Abstract

This three-paper series deals with the dispatch of power networks under mixed pool/bilateral trading. The major questions examined are: (i) To what degree does the relative level of pool versus bilateral trading influence performance in terms of individual power levels, costs, prices, revenues, and expenditures? (ii) What is the comparative performance of mixed trading with firm and nonfirm bilateral contracts under various curtailment strategies? (iii) Is the revenue derived from the pool and bilateral trading consistent with the corresponding unbundled costs? These issues are sequentially addressed in each of the three parts. The eventual goal of these results is to help generator and load-serving entities choose appropriate relative levels of pool versus bilateral trades while considering risk, economic performance, and physical constraints. This paper proposes a one-step optimal power flow model that dispatches the pool in combination with the privately negotiated bilateral contracts while minimizing cost and accounting for both losses and congestion.
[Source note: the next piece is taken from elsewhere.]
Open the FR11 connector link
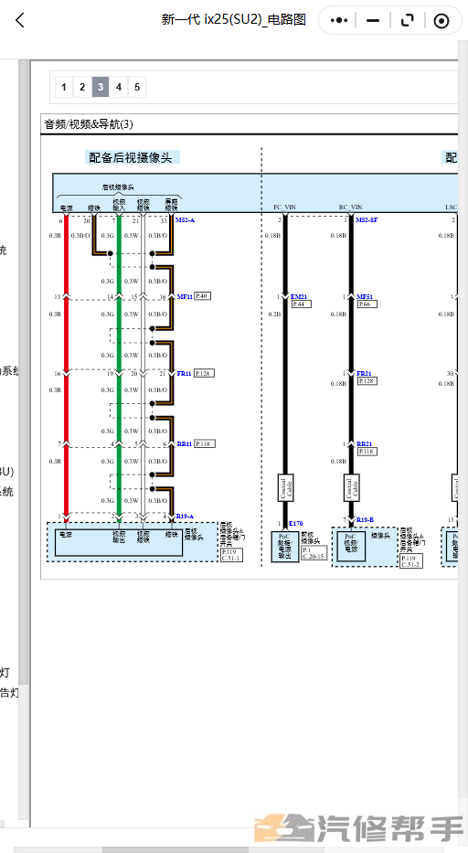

In Part I notions of pool/bilateral demand and generation, as well as a number of technical and economic performance measures for each competing entity, are defined. This dissection of total and individual financial measures according to pool or bilateral trading allows the market participant to evaluate the profitability of each component of its chosen pool/bilateral mix. A number of simulation results illustrate the effect of varying relative levels of pool/bilateral trading on values of individual performance measures.